I’ve loved boardgames since I was a very small tyke. 
My dad’s parents had a stash of old boardgames at their home in Texline (look it up — it’s about as far north and west as you can go in the Texas panhandle). They had a big wooden Wahoo board. This was basically Pachisi but with marbles on a wooden board. They had several commercial boardgames from a bygone era. 
The only one I can remember the name of was called Park and Shop. You got several cards detailing things you had to purchase (your “shopping list”). You had to drive your car down the road, find a parking space, and then walk to various stores to make your purchases before returning to your car and driving home.
There were other various culturally inappropriate games, like one in which a gang of red-skinned Indians attacked a band of pioneer scouts in a log fort. 
Of course one of my cherished experiences as a young child was playing games with my parents and grandparents, and top of the list was learning chess with my dad at around the age of seven or eight.
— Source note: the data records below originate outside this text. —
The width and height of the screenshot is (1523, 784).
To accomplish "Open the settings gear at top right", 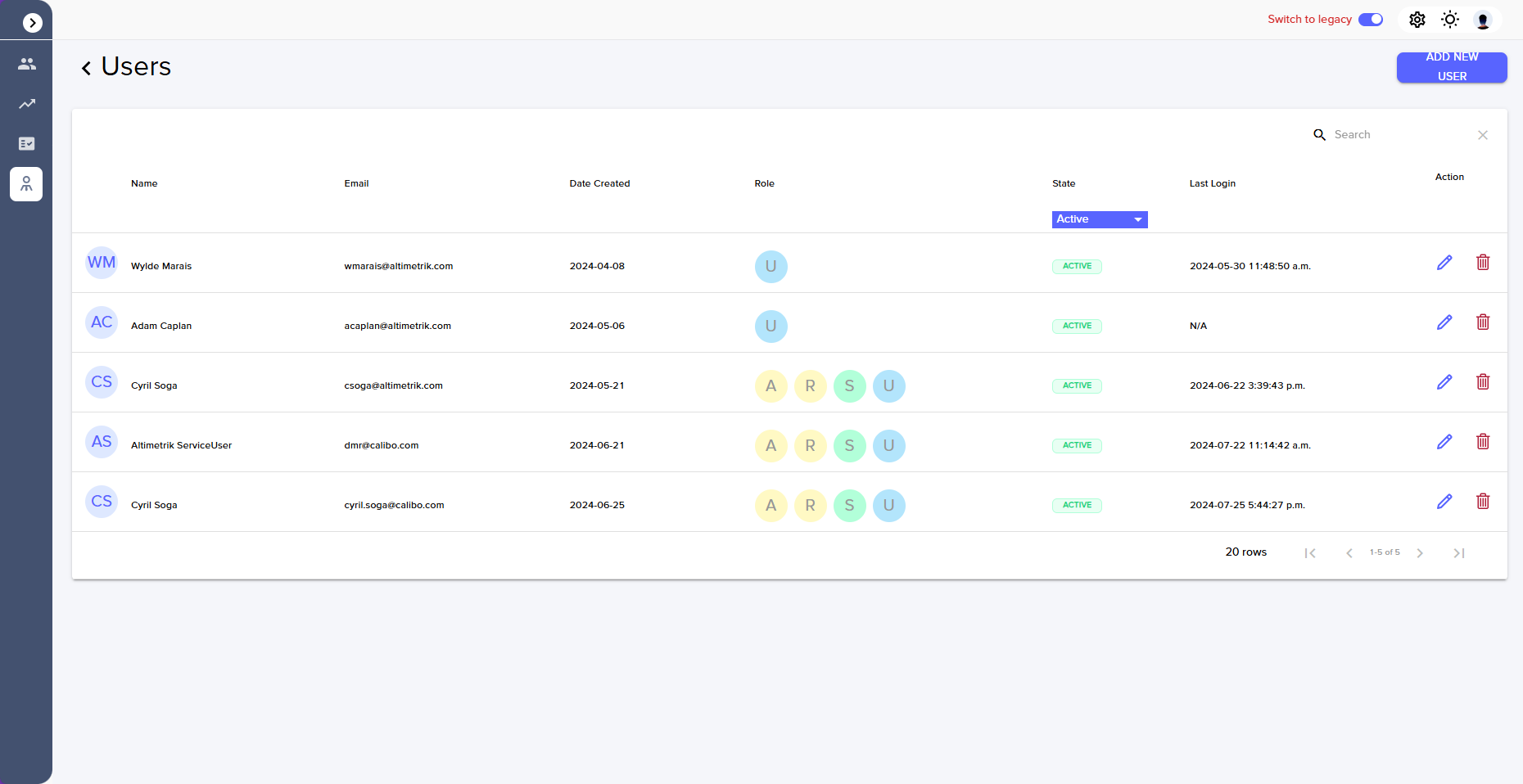I will [1417, 19].
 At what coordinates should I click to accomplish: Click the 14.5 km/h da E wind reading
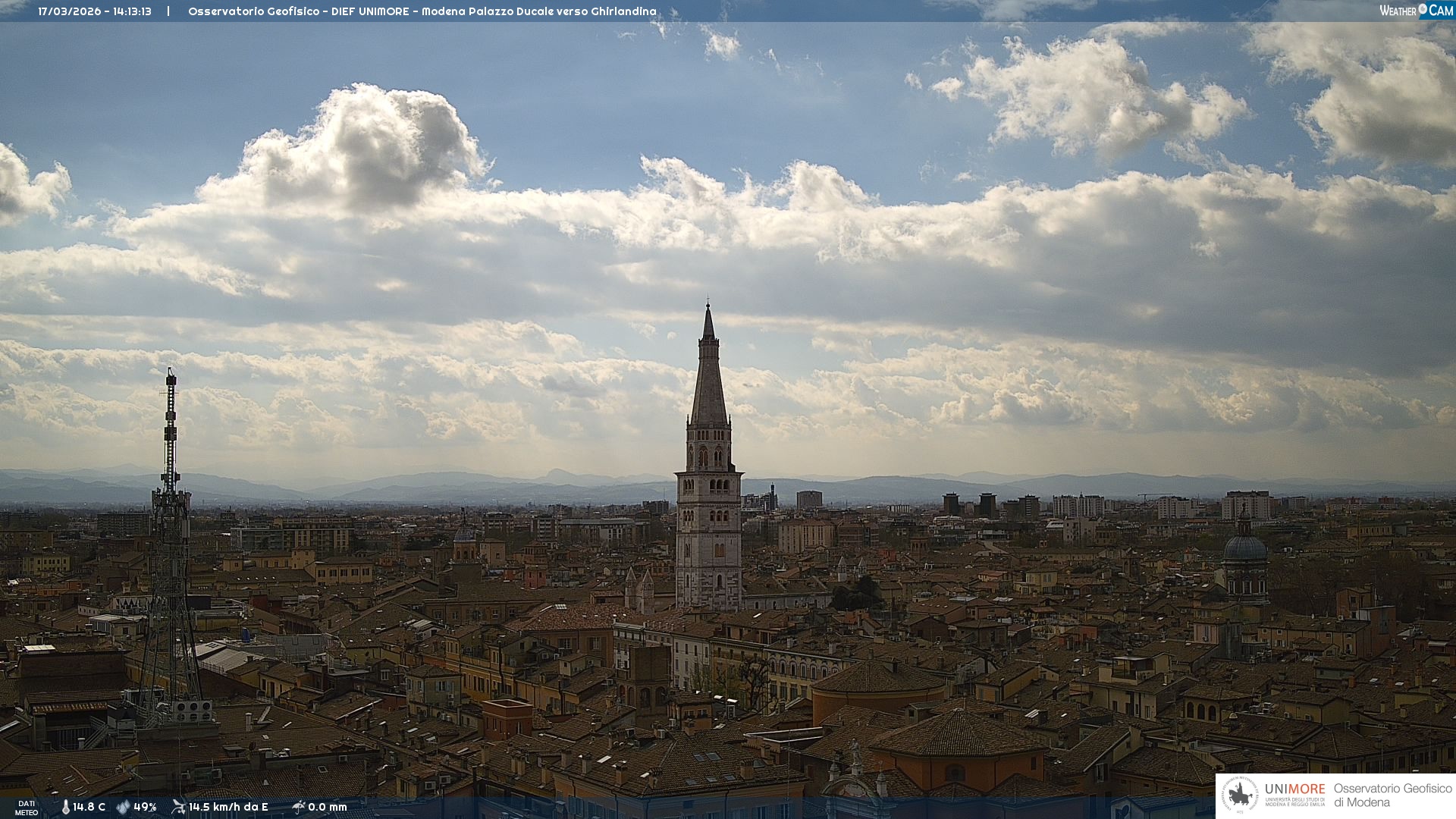228,807
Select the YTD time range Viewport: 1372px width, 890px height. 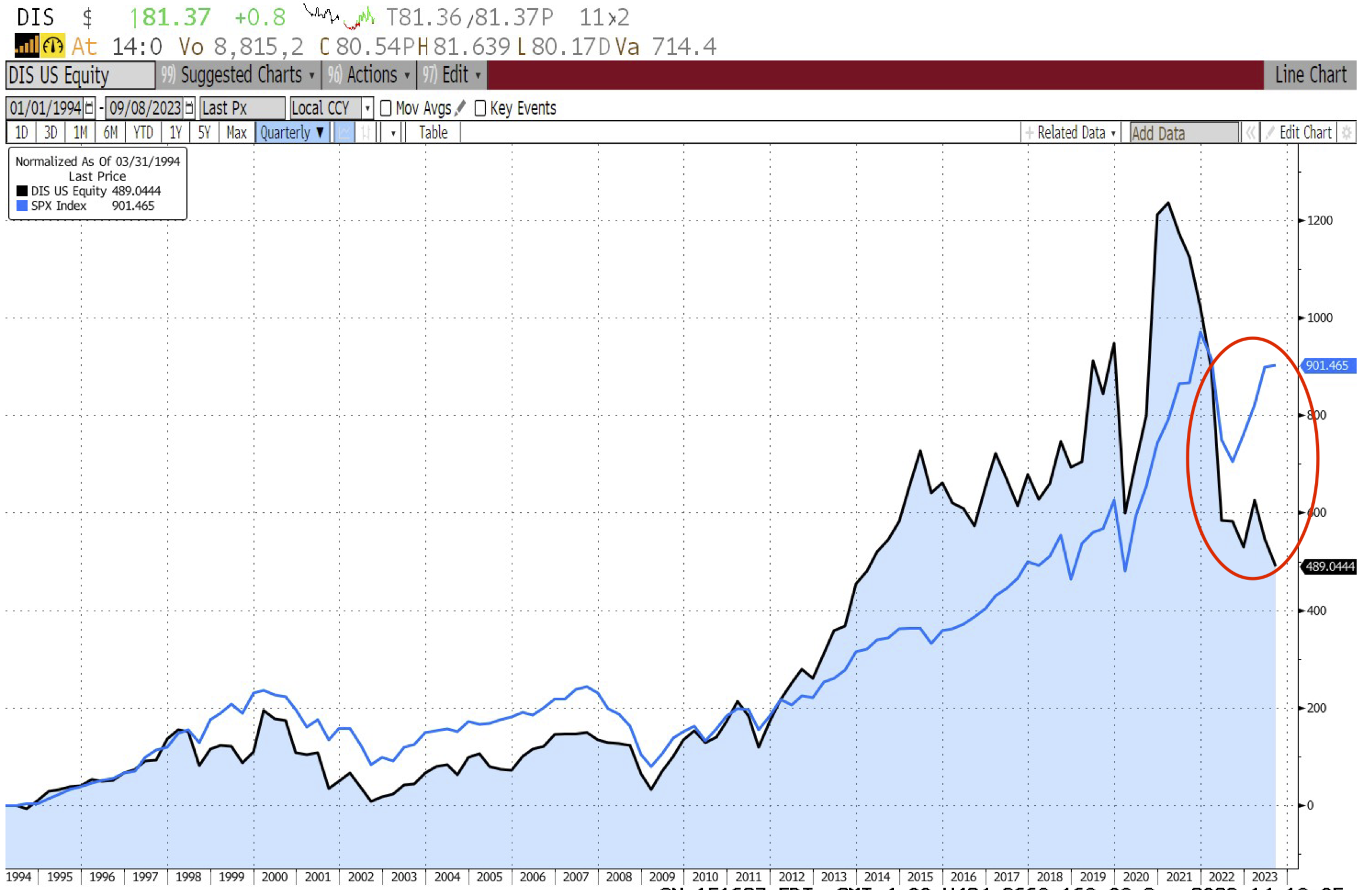pos(143,133)
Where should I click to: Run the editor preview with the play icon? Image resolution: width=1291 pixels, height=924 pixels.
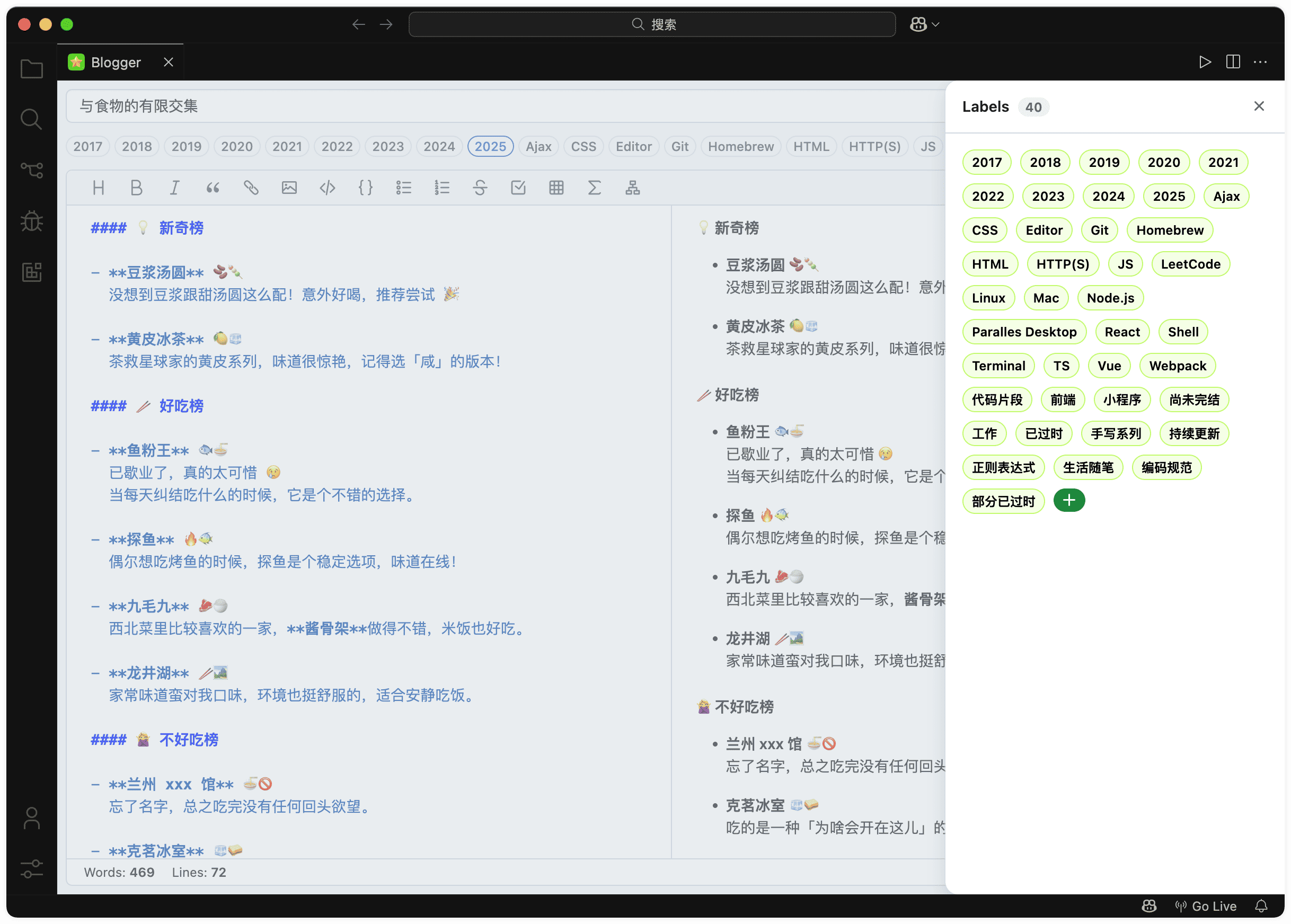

I had seen my dad and grandfather play chess before. 
Like probably every boy in the history of chess, I was fascinated by the shapes of the pieces and wanted to play with them like army men, much to the chagrin of the adults who were actually trying to carry on a game in the presence of a toddler. 
But when dad actually showed me how the pieces moved, and patiently endured my lack of comprehension, calmly correcting me when I moved something wrong — and then my even longer lack of insight into how the pieces worked together as a unit, protecting each other and controlling their portions of the board — I was hooked. 
Of course I never won. For a couple of years I begged my dad to play game after game, losing every time and getting upset at every loss. 
Have I mentioned before what my dad did for a living? My dad was a librarian. He worked at the public library in my home town, Port Arthur. I often spent hours hanging out in the stacks, reading books, exploring nooks and crannies. 
Eventually, I discovered that there were actual books about chess. And not just boring adult books where the only pictures were musty little chessboard diagrams. There were actual picture books about chess. One of these introduced me to a little thing I (and presumably millions of people throughout history) like to call the “Scholar’s Mate.”

e4  e5
Bc4  (Bc5 or whatever)
Qf3  (Nc6 or whatever)
Qxf7#

For those who don’t play or don’t know chess notation, this is basically a four-move win. It’s not the absolute fastest possible checkmate.There’s a two-move mate that requires both you and your opponent to make some ridiculous moves to set up. The beauty of the Scholar’s Mate is that the moves to set it up aren’t that outlandish. Of course, it’s easy to avoid if you know about it and see it coming. 
But on one fateful day — I must have been about 10 — my dad either didn’t know about it or didn’t see it coming. And I managed to sneak in my first win against the old man. Although it was many more years before I won another game, that one experience taught me more than anything the value of knowing a vital piece of information that the other guy doesn’t know.
Today, my dad’s almost 80 and still lives in Port Arthur. When all this Coronavirus garbage has died down, I need to head down there for a visit. And I’m bringing my chess set.